Машина едет быстро, плавно. За окном деревни мелькают, потом дома кирпичные пошли, значит к городу подъезжаем. Впереди вижу указатель – Москва. Как же я мечтала попасть в Москву! Погулять по улицам, сходить в театр. Только для меня поездка в Москву равносильна полету на Марс. И вдруг мечта моя сбывается! Ещё одно чудо. Знаете, я ведь даже не испугалась, не озадачилась, что же произошло со мной. Может дальше только хуже будет. Не почувствовала никакой опасности. И всё потихоньку себя взглядом окидываю. И так я нравлюсь себе, что слов нет передать мои чувства. Въехали мы с тёткой в Москву. Я по сторонам глазею, от всего увиденного в восторг прихожу. Наконец подъехали к дому, сколько этажей было в нём и судить не берусь. Высокий! Поднялись на лифте, а я, признаться стыдно, ни разу в жизни на лифте не ездила. Вы меня осуждать будете, как же так ты жизнь прожила, что нигде не бывала и ничего не видала? Да. Так вот и прожила. Но теперь то я в Москве, и радости моей нет предела. А когда зашли в квартиру, то я чуть рассудком не тронулась. Давайте я вам, подробно все расскажу. Жалко только, что не знаю я вашего имени-отчества! Не удобно мне так с вами разговаривать. Ну, да ладно! Так вот, оказались мы с тёткой в квартире. Сразу как зашли, попали в большую комнату, она же и прихожей была, и кухней, и залой. Комната эта больше всего моего дома, входная дверь тяжёлая и с внутренней стороны большое зеркало во всю длину двери как-то закреплено, может даже и приклеено было. Очень мне понравилась такая идея, удобно, уходишь из дома и всю себя с головы до ног видишь. Ну, о том, что мебель кругом богатая стояла и говорить не стоит, окна в комнате большие, занавески белые тонкие, прозрачные складками свисают, очень красиво. Тётка меня завела в квартиру и говорит:

– Садись, я тебе скажу словечко и по делам уеду, и так с тобой столько времени потеряла. Скоро к тебе приедет девушка, Радой зовут. Проведёт инструктаж, понятно?

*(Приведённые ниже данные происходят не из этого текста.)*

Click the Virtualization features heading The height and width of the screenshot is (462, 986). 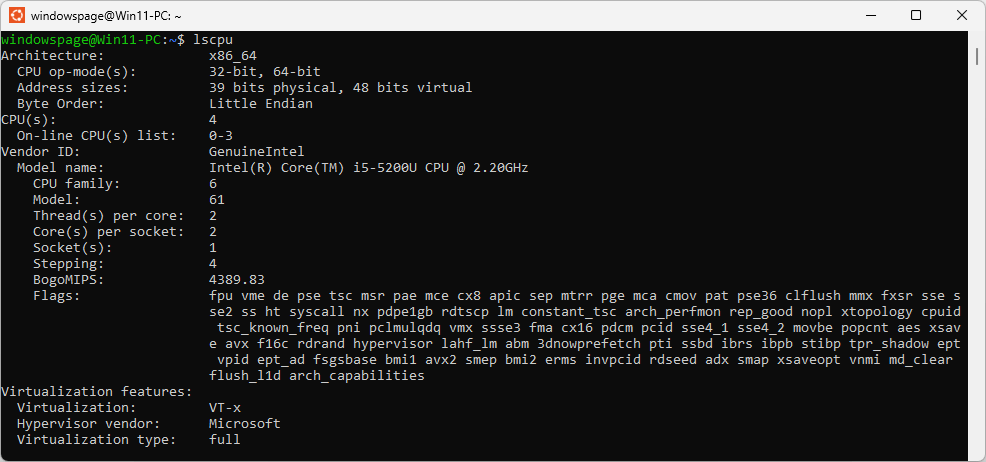(x=96, y=391)
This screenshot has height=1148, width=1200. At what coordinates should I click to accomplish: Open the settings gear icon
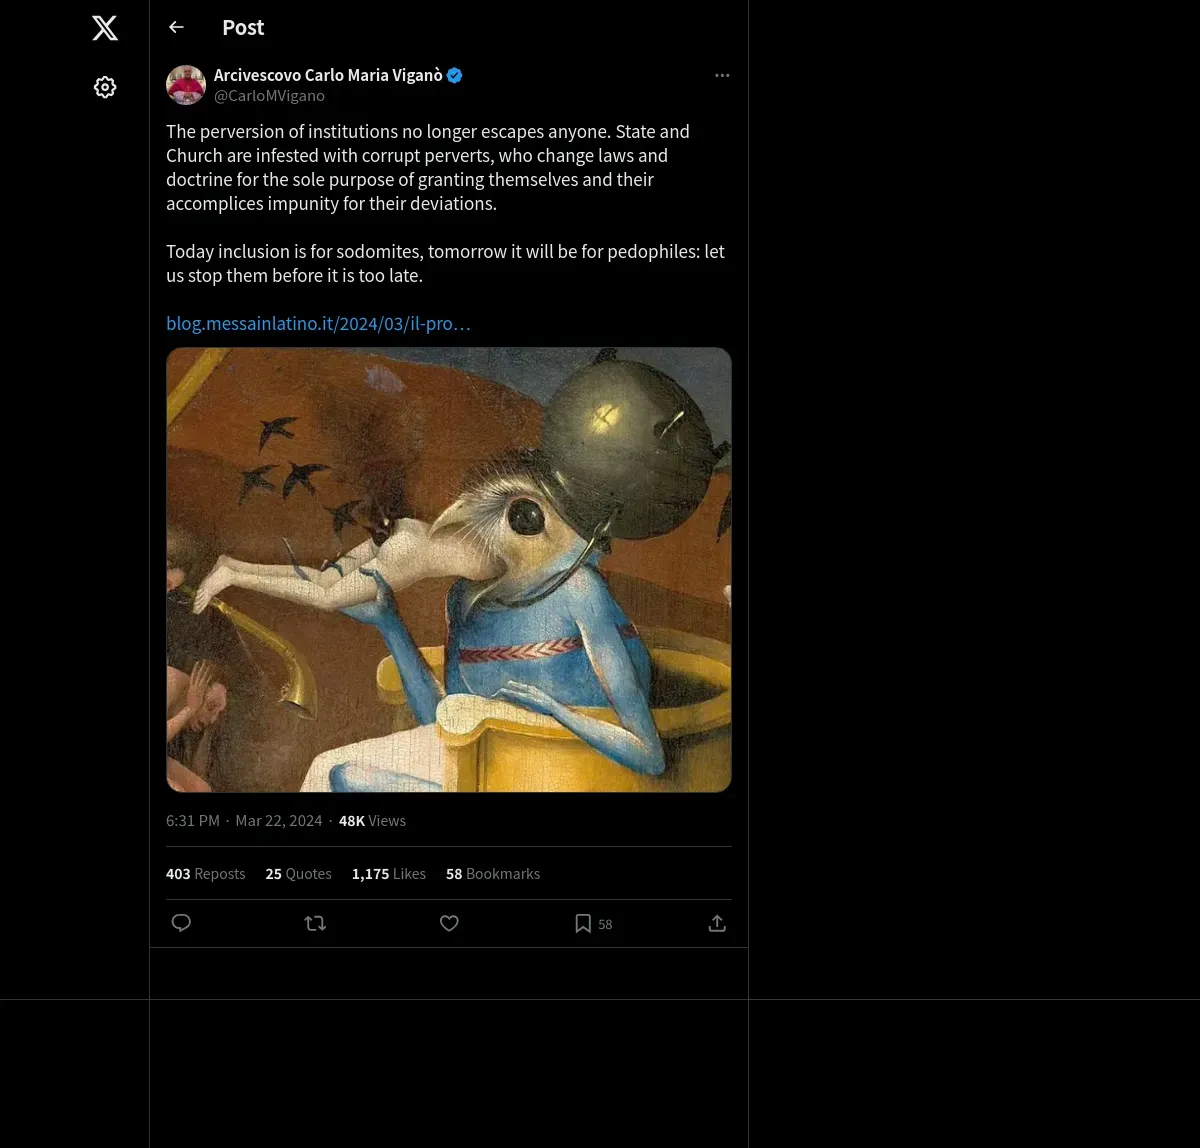105,87
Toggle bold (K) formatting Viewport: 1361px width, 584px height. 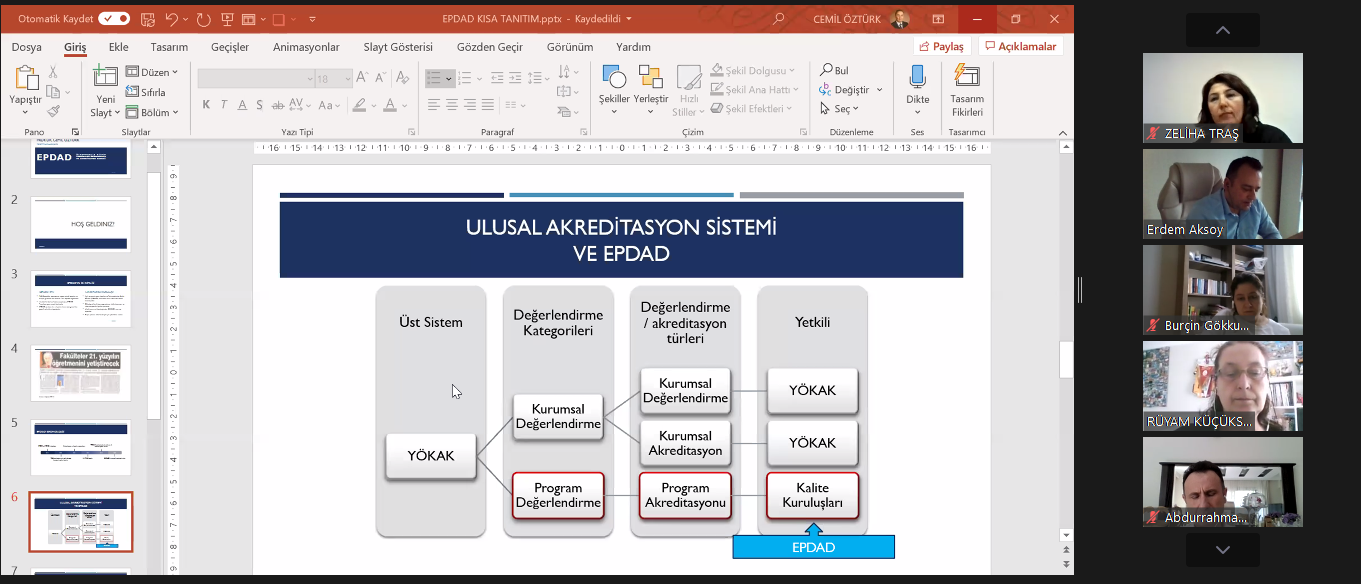[206, 105]
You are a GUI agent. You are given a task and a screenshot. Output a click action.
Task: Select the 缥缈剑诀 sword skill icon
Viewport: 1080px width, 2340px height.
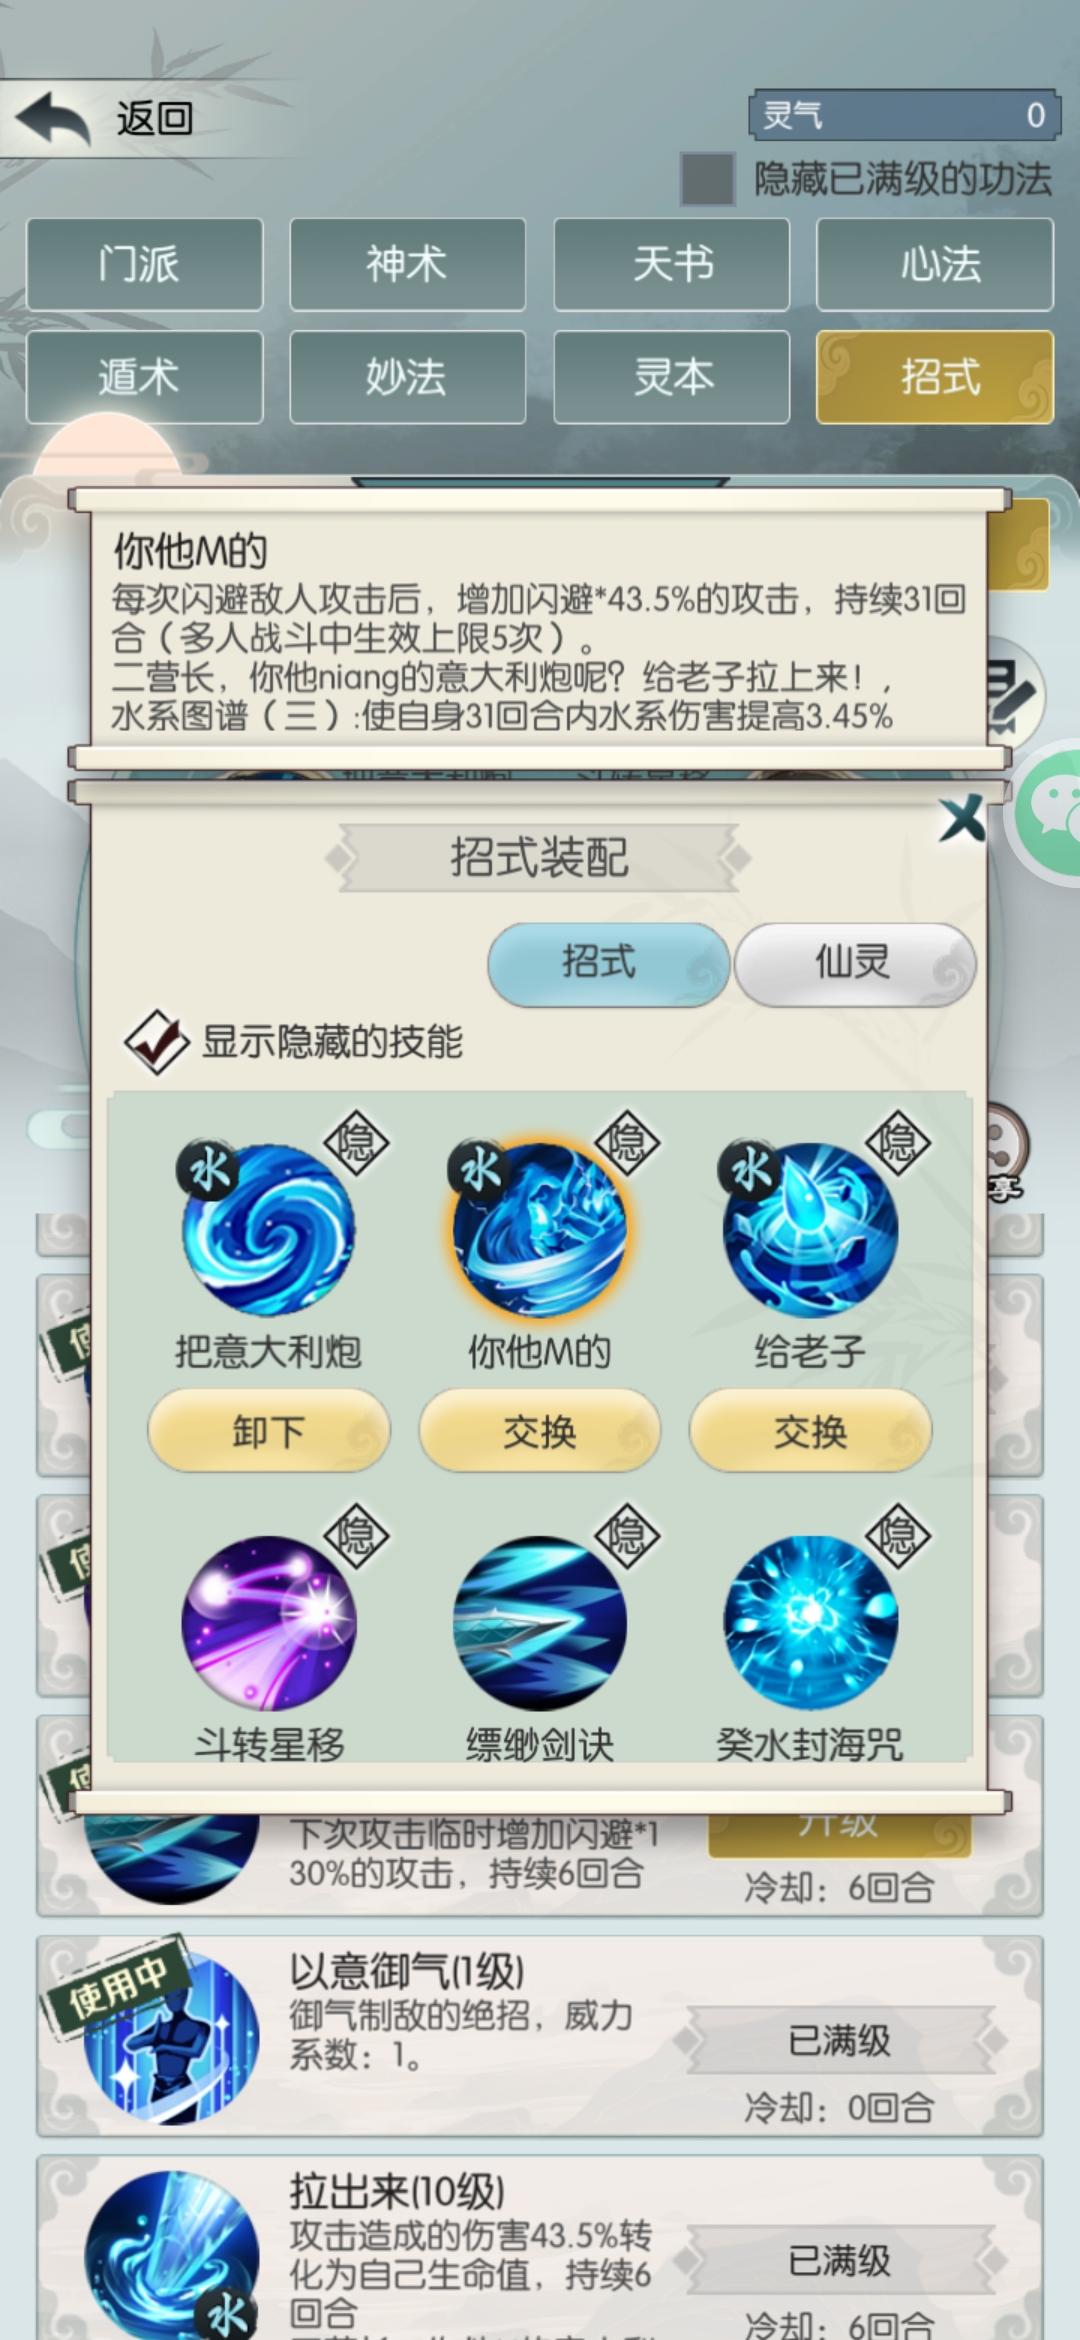(539, 1622)
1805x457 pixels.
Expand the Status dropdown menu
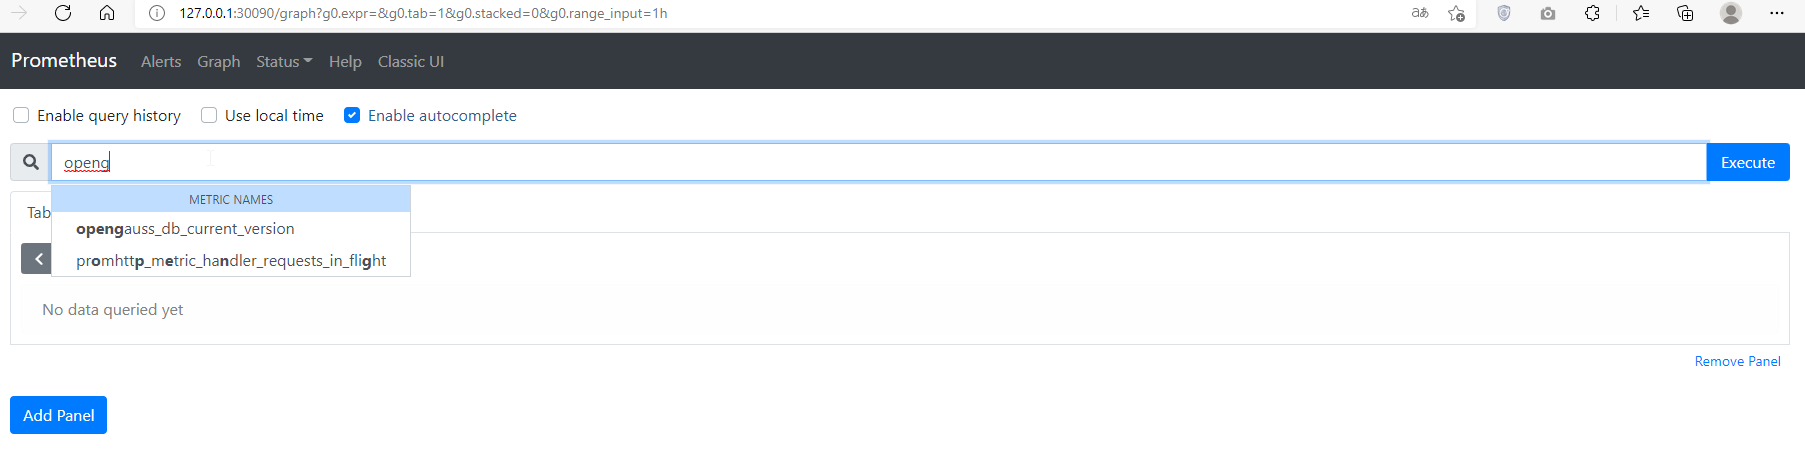[283, 61]
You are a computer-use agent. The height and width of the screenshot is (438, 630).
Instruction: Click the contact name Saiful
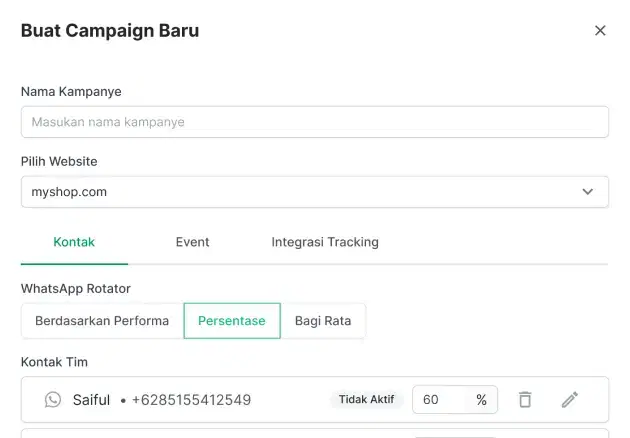click(91, 400)
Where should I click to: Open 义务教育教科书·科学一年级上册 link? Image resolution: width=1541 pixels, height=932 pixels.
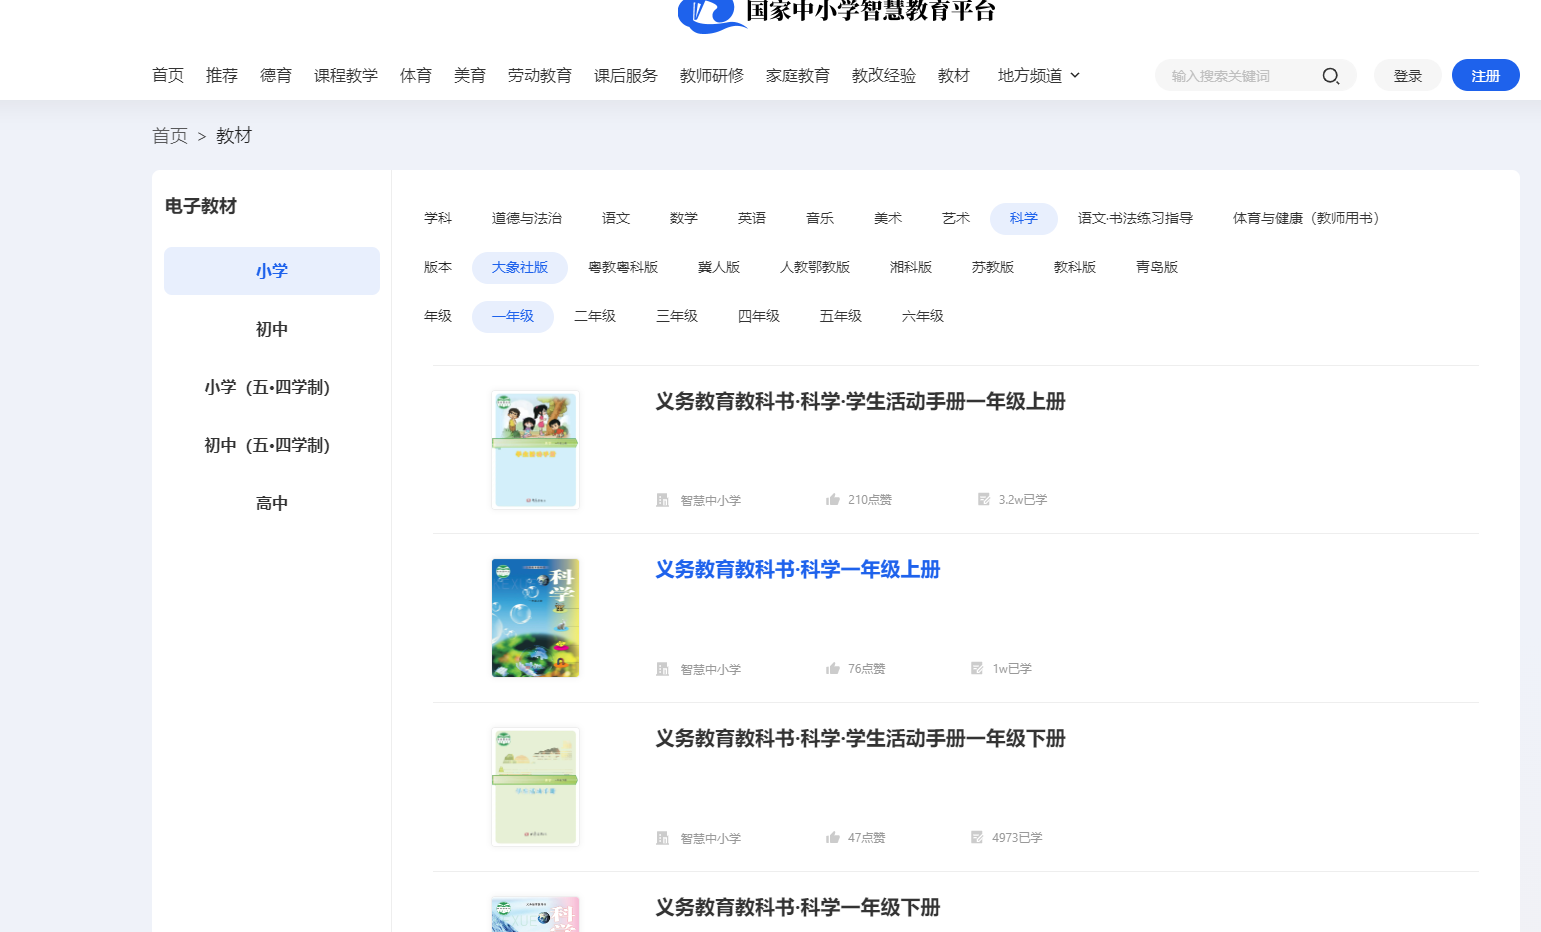[797, 569]
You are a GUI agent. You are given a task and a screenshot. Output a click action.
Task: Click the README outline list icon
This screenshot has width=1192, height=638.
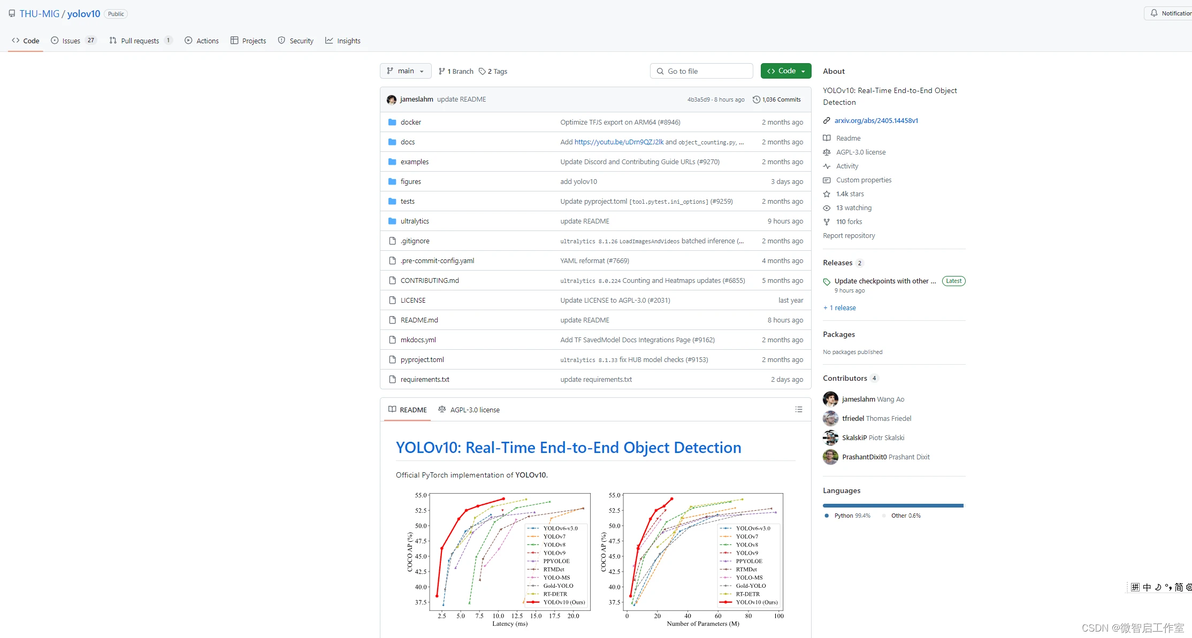pyautogui.click(x=798, y=410)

– Понятно. – говорю и улыбаюсь.

– Может у тебя вопросы есть?

Головой мотаю и снова улыбаюсь.

– Вот дура деревенская, чему радуешься-то? Хотя, наверное, если бы я из той дыры, в которой ты жила, выбралась, тоже бы радовалась.

Сказала и сверху меня по голове пальцами щёлкнула, очень у неё пренебрежительно это вышло, развернулась и ушла, хлопнув дверью. Я же макушку потерла и начала осмотр квартиры. Оказалось, в квартире есть ещё спальня, а в спальне комнатка небольшая, для одежды, у нас такие в поселке называли чуланом, а потом нашла то, что потрясло меня, и к чему я долго не могла привыкнуть. Это ванная и, простите меня за подробности, туалет. Всё в ванной было красивым, чистым и душистым. Разные пузырьки, баночки, скляночки, белые мохнатые полотенца, коврики такой белизны, что и наступать на них было страшно. Но главным чудом был унитаз. Вот, вы сейчас улыбаетесь, а зря. Представьте себе, что всю свою жизнь я не знала другого туалета, как дырка в полу в будке на улице. В любую погоду до неё надо было добраться. Ну и внутри удобств никаких. Про запах я уже и говорить не буду.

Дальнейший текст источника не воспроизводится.